There's something called an "echo boom" occurring with quitting employees, says Glassdoor Chief Economist Aaron Terrazas – and after a year, employers should anticipate that employees will get restless again.
The labor market, Terrazas clarifies, is entering into a cycle of repeat quitting. What many call the Great Resignation shows no signs of slowing down any time soon, as quit rates have been at a record high for the past year. However, rather than employees continuing to quit old jobs and move to new ones, Terrazas hypothesizes that employees who already quit once are quitting new positions where the grass is not greener on the other side. From a psychological perspective, employees who have already quit a job once have overcome the potentially daunting mental hurdle of quitting and the uncertainty of unemployment. This means that quitting will be easier in the future for them, and they could end up in the "echo boom,” trying to find a job that feels like the right fit.

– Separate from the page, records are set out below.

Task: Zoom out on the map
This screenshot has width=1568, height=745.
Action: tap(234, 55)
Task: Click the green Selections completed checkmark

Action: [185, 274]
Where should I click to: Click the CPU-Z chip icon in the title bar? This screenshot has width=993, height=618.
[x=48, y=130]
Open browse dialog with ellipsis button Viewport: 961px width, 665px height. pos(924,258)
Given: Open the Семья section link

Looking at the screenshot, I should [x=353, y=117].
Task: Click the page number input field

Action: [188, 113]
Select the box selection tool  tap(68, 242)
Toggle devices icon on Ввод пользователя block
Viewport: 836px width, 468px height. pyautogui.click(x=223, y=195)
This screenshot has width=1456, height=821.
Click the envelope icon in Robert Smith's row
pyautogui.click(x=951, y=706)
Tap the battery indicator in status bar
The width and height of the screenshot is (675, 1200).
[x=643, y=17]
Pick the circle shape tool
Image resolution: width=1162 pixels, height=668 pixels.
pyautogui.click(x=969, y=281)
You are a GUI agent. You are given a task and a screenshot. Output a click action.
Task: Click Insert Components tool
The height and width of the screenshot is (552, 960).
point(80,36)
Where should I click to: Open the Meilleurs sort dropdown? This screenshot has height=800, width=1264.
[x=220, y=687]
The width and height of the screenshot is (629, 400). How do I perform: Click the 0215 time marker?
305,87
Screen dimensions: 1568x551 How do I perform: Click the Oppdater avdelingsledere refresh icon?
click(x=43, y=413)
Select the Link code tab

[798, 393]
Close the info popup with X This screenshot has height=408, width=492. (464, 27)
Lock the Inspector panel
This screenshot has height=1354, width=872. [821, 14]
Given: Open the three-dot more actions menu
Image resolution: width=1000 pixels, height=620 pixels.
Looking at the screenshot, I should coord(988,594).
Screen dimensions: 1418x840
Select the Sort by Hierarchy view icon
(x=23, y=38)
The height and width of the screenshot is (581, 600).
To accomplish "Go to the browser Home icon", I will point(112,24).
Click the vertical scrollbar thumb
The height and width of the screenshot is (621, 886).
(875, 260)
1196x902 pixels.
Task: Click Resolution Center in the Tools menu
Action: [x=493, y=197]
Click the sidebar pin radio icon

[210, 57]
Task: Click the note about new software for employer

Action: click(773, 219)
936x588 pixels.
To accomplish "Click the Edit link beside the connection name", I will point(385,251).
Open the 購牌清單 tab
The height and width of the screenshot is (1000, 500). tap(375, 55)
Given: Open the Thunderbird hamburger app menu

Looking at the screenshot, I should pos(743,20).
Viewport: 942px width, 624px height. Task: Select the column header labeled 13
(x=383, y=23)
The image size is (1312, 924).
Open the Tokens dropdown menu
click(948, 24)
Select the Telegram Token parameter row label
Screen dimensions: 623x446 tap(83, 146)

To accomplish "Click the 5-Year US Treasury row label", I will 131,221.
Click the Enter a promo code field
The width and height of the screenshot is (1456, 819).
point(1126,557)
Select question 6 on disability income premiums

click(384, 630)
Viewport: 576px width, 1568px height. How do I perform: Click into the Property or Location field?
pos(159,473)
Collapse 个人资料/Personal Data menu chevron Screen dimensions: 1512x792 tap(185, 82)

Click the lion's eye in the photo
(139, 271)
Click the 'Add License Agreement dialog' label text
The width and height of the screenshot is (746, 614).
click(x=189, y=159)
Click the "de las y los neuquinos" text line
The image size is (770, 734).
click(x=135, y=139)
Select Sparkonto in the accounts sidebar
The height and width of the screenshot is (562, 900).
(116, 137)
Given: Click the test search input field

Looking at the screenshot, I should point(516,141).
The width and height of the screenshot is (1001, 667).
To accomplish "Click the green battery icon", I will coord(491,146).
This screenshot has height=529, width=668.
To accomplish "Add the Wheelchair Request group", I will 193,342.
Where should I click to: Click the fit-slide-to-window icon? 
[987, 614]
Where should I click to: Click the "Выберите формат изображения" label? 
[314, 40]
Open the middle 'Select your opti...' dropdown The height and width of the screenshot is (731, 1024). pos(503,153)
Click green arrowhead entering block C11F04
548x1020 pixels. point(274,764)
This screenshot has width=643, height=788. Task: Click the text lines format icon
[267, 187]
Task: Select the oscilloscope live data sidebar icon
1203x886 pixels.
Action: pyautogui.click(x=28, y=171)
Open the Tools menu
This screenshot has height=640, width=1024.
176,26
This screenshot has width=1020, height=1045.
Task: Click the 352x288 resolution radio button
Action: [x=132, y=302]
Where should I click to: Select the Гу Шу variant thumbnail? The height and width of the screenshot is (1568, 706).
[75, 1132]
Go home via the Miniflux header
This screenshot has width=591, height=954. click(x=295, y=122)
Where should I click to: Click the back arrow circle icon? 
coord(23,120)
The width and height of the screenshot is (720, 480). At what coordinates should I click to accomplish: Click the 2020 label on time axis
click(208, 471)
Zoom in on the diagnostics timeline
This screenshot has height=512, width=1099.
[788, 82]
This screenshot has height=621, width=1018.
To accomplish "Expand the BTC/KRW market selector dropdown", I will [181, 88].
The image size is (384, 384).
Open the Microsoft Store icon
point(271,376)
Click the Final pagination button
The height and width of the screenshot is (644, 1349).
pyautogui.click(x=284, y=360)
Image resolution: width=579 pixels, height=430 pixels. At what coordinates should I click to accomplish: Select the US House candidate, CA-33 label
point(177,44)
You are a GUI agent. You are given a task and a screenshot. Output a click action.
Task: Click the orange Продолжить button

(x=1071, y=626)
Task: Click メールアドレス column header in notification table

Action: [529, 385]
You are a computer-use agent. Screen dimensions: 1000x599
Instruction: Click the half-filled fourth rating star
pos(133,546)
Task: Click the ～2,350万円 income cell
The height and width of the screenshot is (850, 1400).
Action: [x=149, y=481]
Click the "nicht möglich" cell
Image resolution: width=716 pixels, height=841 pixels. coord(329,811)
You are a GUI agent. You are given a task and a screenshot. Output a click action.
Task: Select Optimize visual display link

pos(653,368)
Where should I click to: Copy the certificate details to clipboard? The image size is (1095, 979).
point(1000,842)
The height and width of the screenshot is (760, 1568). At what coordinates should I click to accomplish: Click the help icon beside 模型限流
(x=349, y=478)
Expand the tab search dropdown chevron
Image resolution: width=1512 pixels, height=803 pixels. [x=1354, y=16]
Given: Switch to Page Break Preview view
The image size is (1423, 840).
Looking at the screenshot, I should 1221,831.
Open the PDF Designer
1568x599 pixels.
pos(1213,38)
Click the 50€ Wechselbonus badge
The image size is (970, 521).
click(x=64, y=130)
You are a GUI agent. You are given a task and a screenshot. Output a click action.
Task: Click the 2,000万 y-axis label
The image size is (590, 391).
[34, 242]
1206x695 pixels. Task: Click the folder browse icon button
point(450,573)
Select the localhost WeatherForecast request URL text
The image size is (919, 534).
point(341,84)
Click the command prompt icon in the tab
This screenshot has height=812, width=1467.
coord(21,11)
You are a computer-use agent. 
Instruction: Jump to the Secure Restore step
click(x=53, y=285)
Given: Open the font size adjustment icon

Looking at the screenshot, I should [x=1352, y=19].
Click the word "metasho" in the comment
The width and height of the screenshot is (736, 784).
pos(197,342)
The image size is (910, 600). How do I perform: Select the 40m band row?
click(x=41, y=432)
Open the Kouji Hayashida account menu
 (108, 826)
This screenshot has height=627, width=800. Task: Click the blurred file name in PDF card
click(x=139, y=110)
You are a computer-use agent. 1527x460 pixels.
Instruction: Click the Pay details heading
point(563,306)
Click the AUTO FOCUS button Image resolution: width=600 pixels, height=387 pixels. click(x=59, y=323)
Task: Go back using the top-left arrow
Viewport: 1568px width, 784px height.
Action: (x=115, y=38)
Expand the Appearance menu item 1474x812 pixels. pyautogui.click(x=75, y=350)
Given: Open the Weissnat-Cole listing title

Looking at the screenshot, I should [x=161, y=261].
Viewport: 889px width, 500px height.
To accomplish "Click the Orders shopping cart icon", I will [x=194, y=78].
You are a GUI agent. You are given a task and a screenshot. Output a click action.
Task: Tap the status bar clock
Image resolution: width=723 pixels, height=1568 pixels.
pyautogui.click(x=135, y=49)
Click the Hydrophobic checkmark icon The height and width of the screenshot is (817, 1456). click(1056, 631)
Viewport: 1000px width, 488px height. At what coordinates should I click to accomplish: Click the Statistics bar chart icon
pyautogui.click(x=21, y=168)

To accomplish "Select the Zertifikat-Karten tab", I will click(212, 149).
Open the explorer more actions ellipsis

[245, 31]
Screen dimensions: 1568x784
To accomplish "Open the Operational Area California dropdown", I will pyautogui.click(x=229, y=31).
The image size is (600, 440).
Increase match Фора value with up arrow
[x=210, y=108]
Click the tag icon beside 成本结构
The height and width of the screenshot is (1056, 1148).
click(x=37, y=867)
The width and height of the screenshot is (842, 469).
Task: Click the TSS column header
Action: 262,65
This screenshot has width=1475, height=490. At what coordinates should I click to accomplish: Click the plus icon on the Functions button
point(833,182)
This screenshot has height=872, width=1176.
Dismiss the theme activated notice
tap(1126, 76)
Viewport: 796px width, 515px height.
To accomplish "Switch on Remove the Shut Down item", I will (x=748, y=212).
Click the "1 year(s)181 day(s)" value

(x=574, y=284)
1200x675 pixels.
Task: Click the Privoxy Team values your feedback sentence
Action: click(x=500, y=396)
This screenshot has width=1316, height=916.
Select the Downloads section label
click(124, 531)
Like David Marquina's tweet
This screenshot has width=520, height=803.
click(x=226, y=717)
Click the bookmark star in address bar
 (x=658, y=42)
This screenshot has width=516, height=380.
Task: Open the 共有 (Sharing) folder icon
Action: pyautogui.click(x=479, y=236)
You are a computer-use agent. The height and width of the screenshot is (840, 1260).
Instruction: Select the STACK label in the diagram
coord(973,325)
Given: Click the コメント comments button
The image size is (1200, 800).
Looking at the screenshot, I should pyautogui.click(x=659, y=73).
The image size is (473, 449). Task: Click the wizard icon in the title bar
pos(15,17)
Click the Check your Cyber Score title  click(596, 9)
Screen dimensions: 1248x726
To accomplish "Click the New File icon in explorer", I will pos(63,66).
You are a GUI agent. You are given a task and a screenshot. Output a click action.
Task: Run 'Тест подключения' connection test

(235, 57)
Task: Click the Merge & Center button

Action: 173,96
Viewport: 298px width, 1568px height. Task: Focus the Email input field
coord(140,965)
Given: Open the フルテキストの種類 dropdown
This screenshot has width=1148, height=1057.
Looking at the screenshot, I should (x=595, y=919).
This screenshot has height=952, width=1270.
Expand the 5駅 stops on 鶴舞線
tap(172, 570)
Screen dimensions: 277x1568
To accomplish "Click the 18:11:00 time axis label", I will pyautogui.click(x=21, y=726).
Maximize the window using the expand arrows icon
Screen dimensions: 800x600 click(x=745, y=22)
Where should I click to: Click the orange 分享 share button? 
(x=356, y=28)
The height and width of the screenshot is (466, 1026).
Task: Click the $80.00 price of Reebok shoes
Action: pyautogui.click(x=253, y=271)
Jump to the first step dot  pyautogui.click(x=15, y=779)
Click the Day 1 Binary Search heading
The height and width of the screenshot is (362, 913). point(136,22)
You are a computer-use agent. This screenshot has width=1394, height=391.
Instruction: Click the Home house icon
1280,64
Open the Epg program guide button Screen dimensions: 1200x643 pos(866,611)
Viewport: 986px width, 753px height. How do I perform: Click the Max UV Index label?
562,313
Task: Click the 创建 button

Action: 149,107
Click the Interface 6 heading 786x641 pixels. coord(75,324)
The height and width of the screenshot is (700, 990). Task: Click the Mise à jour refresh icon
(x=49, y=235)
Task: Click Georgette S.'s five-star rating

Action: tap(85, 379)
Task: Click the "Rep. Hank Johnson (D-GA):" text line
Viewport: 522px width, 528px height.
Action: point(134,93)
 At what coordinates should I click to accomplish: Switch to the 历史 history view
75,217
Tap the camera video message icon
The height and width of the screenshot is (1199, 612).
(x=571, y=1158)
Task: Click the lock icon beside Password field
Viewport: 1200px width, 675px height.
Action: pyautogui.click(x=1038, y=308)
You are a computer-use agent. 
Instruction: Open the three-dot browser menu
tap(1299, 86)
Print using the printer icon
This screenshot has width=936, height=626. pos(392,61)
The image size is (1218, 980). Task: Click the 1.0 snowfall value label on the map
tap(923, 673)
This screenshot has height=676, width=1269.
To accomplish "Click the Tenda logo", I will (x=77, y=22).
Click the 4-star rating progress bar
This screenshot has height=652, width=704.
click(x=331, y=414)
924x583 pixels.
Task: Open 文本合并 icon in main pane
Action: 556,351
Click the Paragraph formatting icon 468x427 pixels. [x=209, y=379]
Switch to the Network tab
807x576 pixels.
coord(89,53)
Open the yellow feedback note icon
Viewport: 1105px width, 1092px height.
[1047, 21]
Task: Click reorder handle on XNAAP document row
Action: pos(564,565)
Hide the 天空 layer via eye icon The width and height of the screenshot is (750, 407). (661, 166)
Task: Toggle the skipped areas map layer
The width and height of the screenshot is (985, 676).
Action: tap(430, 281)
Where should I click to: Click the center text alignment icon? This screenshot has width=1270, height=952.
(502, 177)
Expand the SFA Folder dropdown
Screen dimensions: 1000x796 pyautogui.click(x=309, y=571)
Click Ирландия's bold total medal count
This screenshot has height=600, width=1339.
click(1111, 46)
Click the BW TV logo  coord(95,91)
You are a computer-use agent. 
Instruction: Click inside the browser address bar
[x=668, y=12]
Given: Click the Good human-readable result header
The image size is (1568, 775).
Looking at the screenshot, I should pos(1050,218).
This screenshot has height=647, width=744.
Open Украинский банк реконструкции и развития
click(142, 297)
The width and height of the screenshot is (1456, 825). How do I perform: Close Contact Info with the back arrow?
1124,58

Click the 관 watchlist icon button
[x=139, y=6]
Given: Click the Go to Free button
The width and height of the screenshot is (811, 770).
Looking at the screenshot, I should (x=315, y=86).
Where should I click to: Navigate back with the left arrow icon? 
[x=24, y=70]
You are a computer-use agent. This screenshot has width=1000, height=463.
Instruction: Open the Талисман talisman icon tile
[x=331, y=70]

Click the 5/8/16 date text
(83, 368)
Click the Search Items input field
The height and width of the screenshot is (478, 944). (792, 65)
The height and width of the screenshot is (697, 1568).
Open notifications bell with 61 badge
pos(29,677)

The other reason quit rates are so high today could be that workers are experiencing a ”boomerang effect,” says Anthony Klotz, the professor who coined the term “Great Resignation.” In situations like these, workers ask for raises or perks at their old jobs that they’re told aren’t possible, they bounce to another job for a few months, let their employers see how much they were needed, and return to find that suddenly their desired raises and perks are actually possible.
Experts from Business Insider add that in addition to high quit rates and boomeranging employees, employers are also worried about the phenomenon of quiet quitting, where employees "simply do their jobs as written." As employees boomerang back to their original companies, they could expect better work conditions in which they aren't overworking themselves, which many employers dread.